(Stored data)
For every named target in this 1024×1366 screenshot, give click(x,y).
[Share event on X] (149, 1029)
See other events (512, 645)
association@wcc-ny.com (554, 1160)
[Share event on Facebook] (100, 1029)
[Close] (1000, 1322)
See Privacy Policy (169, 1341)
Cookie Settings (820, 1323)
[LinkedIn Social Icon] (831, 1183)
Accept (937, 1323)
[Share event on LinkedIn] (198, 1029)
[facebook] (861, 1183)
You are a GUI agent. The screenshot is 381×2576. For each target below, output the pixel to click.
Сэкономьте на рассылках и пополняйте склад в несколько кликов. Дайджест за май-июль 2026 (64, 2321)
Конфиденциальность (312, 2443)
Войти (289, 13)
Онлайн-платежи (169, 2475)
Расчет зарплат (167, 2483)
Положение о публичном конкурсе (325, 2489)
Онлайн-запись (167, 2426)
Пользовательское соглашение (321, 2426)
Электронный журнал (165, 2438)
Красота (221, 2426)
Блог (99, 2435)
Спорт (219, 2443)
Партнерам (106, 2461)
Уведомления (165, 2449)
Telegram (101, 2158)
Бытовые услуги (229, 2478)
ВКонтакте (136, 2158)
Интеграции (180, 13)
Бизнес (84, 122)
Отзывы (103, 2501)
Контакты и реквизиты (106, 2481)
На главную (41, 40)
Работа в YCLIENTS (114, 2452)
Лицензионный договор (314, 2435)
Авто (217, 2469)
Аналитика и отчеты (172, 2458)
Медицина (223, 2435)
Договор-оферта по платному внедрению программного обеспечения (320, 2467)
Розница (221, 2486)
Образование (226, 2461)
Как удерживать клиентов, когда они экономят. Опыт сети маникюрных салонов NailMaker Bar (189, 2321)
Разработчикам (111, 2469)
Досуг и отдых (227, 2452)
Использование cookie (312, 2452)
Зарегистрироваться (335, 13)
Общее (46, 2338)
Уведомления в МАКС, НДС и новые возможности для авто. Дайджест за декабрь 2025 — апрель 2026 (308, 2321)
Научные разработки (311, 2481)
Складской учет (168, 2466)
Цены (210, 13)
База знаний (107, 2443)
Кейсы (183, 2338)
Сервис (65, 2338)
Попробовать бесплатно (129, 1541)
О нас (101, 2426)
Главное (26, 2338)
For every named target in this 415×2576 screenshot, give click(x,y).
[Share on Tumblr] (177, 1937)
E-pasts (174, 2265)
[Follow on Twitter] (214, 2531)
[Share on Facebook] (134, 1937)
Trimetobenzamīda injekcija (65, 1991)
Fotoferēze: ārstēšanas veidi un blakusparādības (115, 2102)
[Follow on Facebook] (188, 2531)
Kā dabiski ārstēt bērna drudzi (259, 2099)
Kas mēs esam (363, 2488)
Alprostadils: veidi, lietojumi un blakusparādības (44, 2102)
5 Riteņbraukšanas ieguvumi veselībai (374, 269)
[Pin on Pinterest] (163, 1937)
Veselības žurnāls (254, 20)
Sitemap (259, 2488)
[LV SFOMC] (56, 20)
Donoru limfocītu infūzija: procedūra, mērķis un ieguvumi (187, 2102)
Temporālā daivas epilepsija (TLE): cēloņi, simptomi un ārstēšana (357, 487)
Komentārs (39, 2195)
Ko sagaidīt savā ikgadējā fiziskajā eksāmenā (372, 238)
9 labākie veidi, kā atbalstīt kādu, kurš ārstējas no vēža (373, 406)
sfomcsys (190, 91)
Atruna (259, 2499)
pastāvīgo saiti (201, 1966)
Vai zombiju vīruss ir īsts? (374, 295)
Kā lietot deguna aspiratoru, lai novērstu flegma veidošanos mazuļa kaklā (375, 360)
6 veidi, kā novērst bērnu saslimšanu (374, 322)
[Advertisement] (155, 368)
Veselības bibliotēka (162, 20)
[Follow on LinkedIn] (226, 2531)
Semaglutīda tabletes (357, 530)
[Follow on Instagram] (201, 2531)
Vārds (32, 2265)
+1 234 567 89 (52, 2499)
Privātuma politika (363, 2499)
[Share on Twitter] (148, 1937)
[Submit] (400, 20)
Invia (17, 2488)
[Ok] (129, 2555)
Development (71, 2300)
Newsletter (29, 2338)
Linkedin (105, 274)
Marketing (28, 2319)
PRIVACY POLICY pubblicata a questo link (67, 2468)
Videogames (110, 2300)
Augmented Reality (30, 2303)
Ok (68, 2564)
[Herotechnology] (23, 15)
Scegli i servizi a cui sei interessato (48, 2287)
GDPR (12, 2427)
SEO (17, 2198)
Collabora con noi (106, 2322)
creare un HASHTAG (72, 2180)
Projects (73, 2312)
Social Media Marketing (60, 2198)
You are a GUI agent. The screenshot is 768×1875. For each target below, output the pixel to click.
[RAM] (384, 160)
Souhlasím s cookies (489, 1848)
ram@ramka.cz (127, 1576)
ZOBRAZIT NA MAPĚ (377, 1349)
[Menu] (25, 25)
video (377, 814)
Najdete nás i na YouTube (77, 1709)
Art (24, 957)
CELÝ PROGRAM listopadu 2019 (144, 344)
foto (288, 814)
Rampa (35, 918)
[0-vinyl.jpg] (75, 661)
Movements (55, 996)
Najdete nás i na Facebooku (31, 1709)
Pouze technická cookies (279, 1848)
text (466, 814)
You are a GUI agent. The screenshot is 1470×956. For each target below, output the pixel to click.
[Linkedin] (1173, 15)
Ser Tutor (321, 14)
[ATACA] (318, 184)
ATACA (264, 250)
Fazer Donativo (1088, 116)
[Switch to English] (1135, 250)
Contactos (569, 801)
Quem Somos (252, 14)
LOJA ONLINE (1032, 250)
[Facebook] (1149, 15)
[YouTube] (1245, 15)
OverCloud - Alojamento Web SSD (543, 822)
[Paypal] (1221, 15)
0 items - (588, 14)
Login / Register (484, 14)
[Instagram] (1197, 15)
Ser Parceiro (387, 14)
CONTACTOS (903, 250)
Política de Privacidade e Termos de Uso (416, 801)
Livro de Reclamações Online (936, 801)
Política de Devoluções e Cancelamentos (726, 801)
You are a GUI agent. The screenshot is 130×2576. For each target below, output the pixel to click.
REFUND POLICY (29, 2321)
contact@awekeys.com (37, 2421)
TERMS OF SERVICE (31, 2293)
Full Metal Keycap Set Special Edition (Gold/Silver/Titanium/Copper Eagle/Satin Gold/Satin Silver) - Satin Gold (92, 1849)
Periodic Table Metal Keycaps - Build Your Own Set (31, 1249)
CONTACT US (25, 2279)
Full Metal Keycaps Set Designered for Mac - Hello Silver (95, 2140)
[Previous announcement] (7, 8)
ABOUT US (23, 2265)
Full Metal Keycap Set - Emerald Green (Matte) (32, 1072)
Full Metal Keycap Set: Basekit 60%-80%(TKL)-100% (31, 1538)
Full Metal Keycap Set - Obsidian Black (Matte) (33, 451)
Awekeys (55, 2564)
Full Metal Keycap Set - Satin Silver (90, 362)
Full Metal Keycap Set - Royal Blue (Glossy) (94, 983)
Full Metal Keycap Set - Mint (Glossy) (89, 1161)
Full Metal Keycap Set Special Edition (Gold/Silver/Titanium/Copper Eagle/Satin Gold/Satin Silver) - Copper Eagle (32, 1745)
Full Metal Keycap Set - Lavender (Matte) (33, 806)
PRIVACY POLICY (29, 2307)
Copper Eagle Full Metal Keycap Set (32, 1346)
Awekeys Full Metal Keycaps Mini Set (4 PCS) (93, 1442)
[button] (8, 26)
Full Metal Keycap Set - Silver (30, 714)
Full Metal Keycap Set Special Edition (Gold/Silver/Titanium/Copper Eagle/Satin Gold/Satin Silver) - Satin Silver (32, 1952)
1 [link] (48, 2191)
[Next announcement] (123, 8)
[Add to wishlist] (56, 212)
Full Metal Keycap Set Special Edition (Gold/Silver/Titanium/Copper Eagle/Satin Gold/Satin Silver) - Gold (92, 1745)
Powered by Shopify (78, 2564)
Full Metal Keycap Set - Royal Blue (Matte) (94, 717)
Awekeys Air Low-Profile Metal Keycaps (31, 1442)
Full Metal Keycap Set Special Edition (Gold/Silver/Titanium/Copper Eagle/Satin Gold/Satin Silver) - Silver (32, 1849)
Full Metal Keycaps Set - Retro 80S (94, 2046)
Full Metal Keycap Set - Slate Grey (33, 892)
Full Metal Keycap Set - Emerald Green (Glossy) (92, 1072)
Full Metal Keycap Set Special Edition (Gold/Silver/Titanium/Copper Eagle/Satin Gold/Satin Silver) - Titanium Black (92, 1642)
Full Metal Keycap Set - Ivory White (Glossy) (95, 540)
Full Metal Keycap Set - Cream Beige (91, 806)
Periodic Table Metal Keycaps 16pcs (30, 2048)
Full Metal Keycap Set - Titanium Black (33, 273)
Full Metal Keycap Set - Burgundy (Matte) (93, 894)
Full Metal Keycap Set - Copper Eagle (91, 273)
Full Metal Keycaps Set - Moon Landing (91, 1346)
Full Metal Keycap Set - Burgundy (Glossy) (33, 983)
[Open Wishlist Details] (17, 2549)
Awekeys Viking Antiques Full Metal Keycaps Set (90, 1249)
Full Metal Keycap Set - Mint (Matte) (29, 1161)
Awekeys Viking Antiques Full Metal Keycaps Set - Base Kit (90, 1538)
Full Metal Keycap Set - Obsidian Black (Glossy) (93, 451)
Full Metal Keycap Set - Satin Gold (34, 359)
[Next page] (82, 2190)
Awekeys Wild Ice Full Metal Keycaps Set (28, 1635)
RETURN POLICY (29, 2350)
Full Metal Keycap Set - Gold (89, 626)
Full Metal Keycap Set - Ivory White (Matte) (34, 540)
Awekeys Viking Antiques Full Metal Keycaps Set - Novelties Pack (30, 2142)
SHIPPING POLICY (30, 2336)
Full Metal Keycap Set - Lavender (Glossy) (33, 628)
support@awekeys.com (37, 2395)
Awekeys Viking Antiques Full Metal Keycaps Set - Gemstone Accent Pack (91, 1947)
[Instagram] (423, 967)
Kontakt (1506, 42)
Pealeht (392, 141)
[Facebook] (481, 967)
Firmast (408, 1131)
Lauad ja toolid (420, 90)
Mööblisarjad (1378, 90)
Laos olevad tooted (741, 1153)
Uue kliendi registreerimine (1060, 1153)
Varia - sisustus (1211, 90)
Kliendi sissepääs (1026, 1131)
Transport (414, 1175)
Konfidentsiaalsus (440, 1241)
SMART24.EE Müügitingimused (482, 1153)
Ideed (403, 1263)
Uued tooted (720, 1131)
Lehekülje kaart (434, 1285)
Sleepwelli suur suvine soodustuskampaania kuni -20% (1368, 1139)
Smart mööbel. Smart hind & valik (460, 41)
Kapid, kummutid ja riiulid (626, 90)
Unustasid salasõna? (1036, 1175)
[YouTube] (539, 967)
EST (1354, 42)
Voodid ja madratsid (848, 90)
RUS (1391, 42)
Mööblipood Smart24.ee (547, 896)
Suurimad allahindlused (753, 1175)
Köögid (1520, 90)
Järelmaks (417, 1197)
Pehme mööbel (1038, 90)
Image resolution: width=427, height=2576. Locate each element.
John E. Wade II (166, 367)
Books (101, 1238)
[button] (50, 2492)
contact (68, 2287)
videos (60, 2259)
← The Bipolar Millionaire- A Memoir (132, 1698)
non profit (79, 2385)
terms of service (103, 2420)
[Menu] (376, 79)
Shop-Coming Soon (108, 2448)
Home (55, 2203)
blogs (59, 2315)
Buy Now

▶ [What you should do] Your output should be an exact copy of the lines from the one containing "non profit (79, 2385)" through the last line of the data above.

▶ [Response to this task]
non profit (79, 2385)
terms of service (103, 2420)
[Menu] (376, 79)
Shop-Coming Soon (108, 2448)
Home (55, 2203)
blogs (59, 2315)
Buy Now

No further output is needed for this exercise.